> **Supplied text**
• • • • • • •

- Born: Robert Neville Francis 11 March 1939 Cairo, Egypt
- Died: 12 November 2016 (aged 77) North Adelaide, South Australia
- Education: Prince Alfred College
- Occupation: Talkback radio presenter
- Employer: 5AA
- Spouse: Anne Novikov (1962-1983) Anna Von Berg (2006–2016; his death)
- Children: Mark Francis, Rebecca Francis

= Bob Francis (radio presenter) =

Australian radio personality (1939-2016)

Robert Neville "Bob" Francis (11 March 1939 – 12 November 2016) was an Egyptian-born Australian radio presenter and talk back host in Adelaide. He is remembered for his activism in getting the organisers of The Beatles' tour of 1964 to reverse their decision to bypass Adelaide.

==Life and career==
Francis was born in Cairo, Egypt, in 1939.

In the early 1960s Francis was employed by radio 5AD as a disk jockey and on weekends as MC at several rock 'n' roll dance venues.

• • • • • • •

> **Data excerpt**
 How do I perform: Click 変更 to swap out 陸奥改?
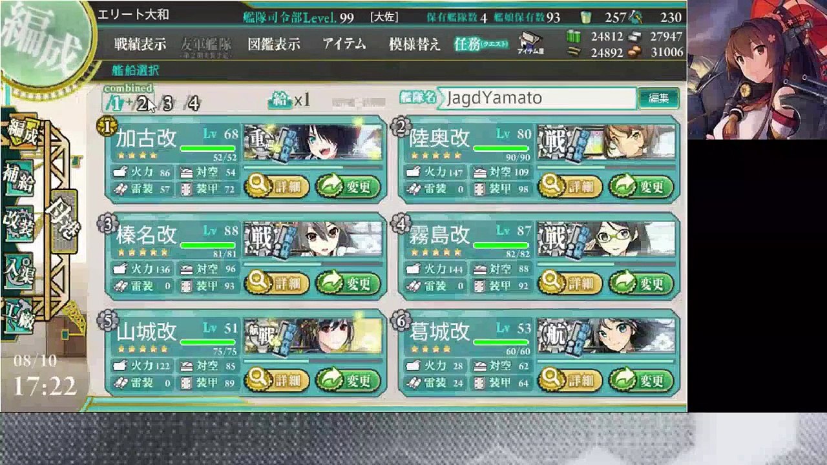(640, 187)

• • • • • • •

> **Exercise goal**
Continue the Bob Francis biography from its last sentence.

> **Answer**
In early 1964, when "Beatlemania" had swept much of the world, the promoters Aztec Services found themselves unexpectedly with a "hot property" on their hands, having long before booked "The Beatles" in a package with several other up-and-coming English bands. Determined to make the most from their windfall, their itinerary was restricted to the East Coast. Francis responded to the demands of Adelaide teenagers and, together with Jim Slade of 5DN and Warwick Prime and Roger Dowsett of 5KA, began campaigning for an Adelaide concert. As a result of their efforts, a petition with 80,000 signatures was presented to the promoter, Ken Brodziak, who organised a two-day stopover in Adelaide for the band, with added concerts arranged for the Centennial Hall, Wayville showgrounds. Francis flew to Sydney on 11 June 1964 and flew back to Adelaide with The Beatles the following day. The Bay Road was crowded with onlookers as the cavalcade passed, and masses of fans were congregated on King William Street when Francis and the "Fab Four" (Note: "Ringo" Starr missed the Adelaide concerts; his place was taken by another drummer, Jimmie Nicol.) appeared on the balcony of the Adelaide Town Hall.

Francis became one of the first talkback radio hosts in Adelaide; Older listeners remember his on-air partnership with Andy Thorpe in the late sixties to mid-seventies on radio 5AD.

Francis hosted his own radio show on 5AA from 1985 to 2013 and was the station's longest serving employee. He completed 50 years in radio.
His program aired between 8pm and 12 midnight on weekdays and was rated as Adelaide's most popular talk back program.
Until August 2013, Francis hosted his radio program from 8 pm to midnight every weekday, commanding between 24 and 28 per cent of the evening radio audience.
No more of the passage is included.